Se pensarmos junto com Freud, essa busca da amada pelo corpo do outro tem como desejo fechar aquela parte que falta, aquela lacuna que precisa ser preenchida, lacuna que já nasceria em busca de completar-se. Assim, essa lacuna estaria marcada no corpo através de suas descontinuidades, simbolizadas pelas zonas erógenas. Ao comentar essa ideia em Freud, Joel Birman aponta que “A continuidade corporal seria então uma ilusão biológica e anatômica, desconstruída pela sexualidade”, sendo essa “fratura corpórea o que possibilitaria a produção do erótico, já que, se o corpo fosse pleno e fechado, o erotismo seria algo da ordem do impossível” (BIRMAN, 1999, p. 33). O descontínuo, a fenda, a incompletude do nosso corpo é o que nos levaria a buscar a completude no corpo do outro, que enxertaria o seu desejo e preencheria essa lacuna.

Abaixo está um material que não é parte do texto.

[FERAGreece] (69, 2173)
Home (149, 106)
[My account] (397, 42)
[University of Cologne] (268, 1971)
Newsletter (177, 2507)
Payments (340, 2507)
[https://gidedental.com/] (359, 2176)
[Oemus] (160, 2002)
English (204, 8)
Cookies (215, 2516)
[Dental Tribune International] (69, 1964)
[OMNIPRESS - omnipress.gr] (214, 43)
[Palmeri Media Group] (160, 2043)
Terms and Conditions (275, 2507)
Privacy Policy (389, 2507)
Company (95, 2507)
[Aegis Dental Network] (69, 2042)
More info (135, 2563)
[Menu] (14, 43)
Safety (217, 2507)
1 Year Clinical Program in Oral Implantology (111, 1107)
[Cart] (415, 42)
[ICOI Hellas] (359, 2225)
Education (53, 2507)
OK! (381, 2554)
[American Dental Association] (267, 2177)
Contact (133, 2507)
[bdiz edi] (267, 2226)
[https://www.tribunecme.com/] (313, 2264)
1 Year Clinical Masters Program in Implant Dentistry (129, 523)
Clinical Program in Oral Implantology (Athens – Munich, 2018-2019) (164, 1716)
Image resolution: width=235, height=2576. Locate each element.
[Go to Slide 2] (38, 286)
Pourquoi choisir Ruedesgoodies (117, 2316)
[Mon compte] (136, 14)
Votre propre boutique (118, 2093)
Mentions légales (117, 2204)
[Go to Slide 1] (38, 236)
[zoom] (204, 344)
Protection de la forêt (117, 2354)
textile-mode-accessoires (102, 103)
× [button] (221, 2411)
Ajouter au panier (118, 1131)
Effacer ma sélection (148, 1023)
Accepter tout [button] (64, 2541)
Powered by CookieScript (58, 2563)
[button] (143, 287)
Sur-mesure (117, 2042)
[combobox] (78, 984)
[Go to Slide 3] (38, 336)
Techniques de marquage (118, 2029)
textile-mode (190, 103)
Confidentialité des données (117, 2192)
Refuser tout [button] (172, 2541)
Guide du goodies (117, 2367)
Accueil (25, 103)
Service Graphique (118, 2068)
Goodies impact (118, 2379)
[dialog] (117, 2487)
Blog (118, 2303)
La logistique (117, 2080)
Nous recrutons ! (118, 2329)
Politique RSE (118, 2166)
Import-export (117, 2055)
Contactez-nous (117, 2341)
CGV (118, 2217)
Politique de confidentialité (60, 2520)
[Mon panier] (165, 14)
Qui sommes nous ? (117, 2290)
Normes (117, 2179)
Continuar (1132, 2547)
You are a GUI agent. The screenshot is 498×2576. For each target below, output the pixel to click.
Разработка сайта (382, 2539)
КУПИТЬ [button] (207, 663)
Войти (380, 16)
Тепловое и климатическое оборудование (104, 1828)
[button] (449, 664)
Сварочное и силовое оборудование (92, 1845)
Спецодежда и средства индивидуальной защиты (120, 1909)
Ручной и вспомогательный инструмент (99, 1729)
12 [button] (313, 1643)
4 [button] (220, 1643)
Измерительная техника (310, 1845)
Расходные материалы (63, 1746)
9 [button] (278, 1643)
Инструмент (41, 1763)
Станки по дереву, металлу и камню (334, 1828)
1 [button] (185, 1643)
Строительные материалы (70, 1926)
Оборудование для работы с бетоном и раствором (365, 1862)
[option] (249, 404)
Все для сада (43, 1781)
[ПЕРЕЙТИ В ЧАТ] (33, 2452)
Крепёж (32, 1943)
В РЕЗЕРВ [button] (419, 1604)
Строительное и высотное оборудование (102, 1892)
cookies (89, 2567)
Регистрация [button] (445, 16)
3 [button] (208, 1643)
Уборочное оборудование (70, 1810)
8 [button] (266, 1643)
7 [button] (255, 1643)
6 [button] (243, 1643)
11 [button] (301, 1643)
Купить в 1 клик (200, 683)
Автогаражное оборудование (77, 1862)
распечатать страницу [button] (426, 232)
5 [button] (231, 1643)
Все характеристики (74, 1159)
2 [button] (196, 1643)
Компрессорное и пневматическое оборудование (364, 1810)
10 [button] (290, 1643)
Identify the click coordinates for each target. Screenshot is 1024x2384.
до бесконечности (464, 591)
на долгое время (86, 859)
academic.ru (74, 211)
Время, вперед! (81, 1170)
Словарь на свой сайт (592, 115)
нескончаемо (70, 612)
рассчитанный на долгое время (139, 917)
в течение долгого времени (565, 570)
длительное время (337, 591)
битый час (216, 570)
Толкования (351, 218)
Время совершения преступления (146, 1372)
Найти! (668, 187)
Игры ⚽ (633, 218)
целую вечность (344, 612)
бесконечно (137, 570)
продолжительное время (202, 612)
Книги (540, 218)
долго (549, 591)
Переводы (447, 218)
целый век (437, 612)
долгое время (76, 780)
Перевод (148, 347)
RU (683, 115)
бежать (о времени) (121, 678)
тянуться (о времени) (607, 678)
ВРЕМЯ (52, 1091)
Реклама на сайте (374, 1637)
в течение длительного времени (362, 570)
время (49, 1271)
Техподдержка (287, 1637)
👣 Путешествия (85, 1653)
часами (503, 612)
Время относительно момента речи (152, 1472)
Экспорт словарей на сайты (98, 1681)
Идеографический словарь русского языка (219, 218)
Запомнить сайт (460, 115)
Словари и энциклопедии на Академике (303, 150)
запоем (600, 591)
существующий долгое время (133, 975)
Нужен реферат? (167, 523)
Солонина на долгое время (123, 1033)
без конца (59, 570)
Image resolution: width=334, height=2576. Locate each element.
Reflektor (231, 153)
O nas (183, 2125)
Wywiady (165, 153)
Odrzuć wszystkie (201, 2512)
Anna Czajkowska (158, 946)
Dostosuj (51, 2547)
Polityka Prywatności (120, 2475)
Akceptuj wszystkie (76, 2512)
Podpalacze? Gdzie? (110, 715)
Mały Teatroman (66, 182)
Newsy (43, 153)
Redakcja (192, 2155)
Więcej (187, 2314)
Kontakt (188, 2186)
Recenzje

Penso que Florbela tenha teimosamente procurado pensar e escrever o seu desejo para deslocá-lo daquele lugar autoritário que insiste em dominar os discursos. Se apossou do seu próprio gozo de amor para satisfazer as suas vontades e, assim, permitiu-se sonhar com seus desejos, combatendo a linguagem opressiva com a linguagem libertadora do amor. Por meio da matéria-prima da sexualidade — a fantasia — a poeta fez existir, através de seus versos, o jogo erótico de seus desejos. São versos carregados de vida e que levam aquilo que o nosso corpo está todo marcado: nossas pulsões.

De suas experiências, de suas sensações, de suas buscas em torno de seus amores nasce seus versos que mostram um eu perdido, mas que busca na perdição algum caminho para se encontrar. A busca pela satisfação dos desejos, do afeto e da expressão dos sentimentos aparecem como caminhos desafiadores, mostrando que talvez não tenhamos o controle da situação, pois, mesmo sendo sujeitos constituídos pelos nosso desejos, as pulsões nos colocam diante de muitos riscos, brotando do nosso âmago e impondo a missão de serem satisfeitas. No fim das contas, como na canção de Caetano Veloso, “A gente não sabe o lugar certo de colocar o desejo”.

Referências:

BARTHES, Roland. Aula. Tradução de Leyla Perrone-Moisés. São Paulo: Editora Cultrix, 1989.

FOUCAULT, Michel. A ordem do discurso. Tradução de Laura Fraga de Almeira Sampaio. 3ª Ed. São Paulo: Edições Loyola, 1996.

FREUD, Sigmund. A interpretação dos sonhos. Tradução de Walderedo Ismael de Oliveira. Rio de Janeiro: Imago Ed., 2001.

BIRMAN, Joel. Cartografias do feminino. 1. Ed. São Paulo: Editora 34, 1999.

MEZAN, Renato. “O estranho caso de José Matias”. Disponível em www.artepensamento.com.br/item/o-estranho-caso-de-jose-matias. Acesso em 15 de novembro de 2020.

PUCHEU, Alberto. Que porra é essa: poesia?. Rio de Janeiro: Azouque Editorial, 2018.

REZENDE, Jussara Neves. “A escrita do corpo: poemas eróticos de Florbela Espanca e Gilka Machado”. Revista Crioula — Revista Eletrônica dos Alunos de Pós-Graduação Estudos Comparados de Literatura de Língua Portuguesa DLCV — FFLCH — USP, n.1, 2007.